When we arrived, my brother, Chris met me outside. “Butch is happy. Butch is healthy. He’s laughing and joking. He’s also worried about what it’s gonna be when you get here.” That ended the hurt and the resentment. At that moment I let it all go. I held on to a hurt that did me no favors for two decades.
Joseph “Butch” Guss
When I got inside I walked straight to Butch. He rose out of his chair. I remembered how tall and muscular he was all those years ago. We exchanged no words. I just hugged him and he hugged me back. We didn’t talk about the past. Neither of us apologized. We didn’t need it.
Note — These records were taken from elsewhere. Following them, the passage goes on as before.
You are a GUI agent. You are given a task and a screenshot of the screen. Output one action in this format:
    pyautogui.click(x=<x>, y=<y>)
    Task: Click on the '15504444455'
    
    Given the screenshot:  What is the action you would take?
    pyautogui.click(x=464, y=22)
We were here now.
He told me he wanted to take my picture. When he stepped away I slid my camera out of my bag. When he came back he paused and looked at the camera in my hand. He pointed and mouthed, “You?” I nodded, and he smiled.
We immediately nerded out on cameras. He’s a Fuji guy. He says the colors are better than my Sony. We took pictures of each other. Then we exchanged cameras and shot the rest of the family. I showed him the photos on my website. With each one, he asked, “You took this?” He liked my photography, and that meant everything to me.
It’s been three years since I first picked up a camera. And as much as I would have denied it before today, I thought about Butch every time. I wondered where he was and what he was doing. I wondered if he wondered about me. I had no expectation of ever knowing the truth.
At the end of the gathering, I gave Butch another hug. His heavy hands slapped me on my back. I felt what might have been the shudder of a crying man.
Butch’s photo of me using my camera.
As we drove back home, Aliya asked me what I was feeling. I didn’t have an appropriate response. “It was great seeing him.” Aliya looked at me, “But what are you feeling?” I had no answer.
Today I was able to let a wound heal. Today Butch got to do the same. People often die before they get opportunities like this.
So, what am I feeling? I’m not sure I felt much until I saw this picture. The truth is I’m split. I’m mad at the time trauma took from Butch and me. But I’m also really glad to get to know him as he is now. He, and the rest of my family, whom I’m also reconnecting with, have a history of strength and love that I am just beginning to comprehend.
I sent Butch this photo, and he texted me, “Wow!! A great shot of me! Love it!”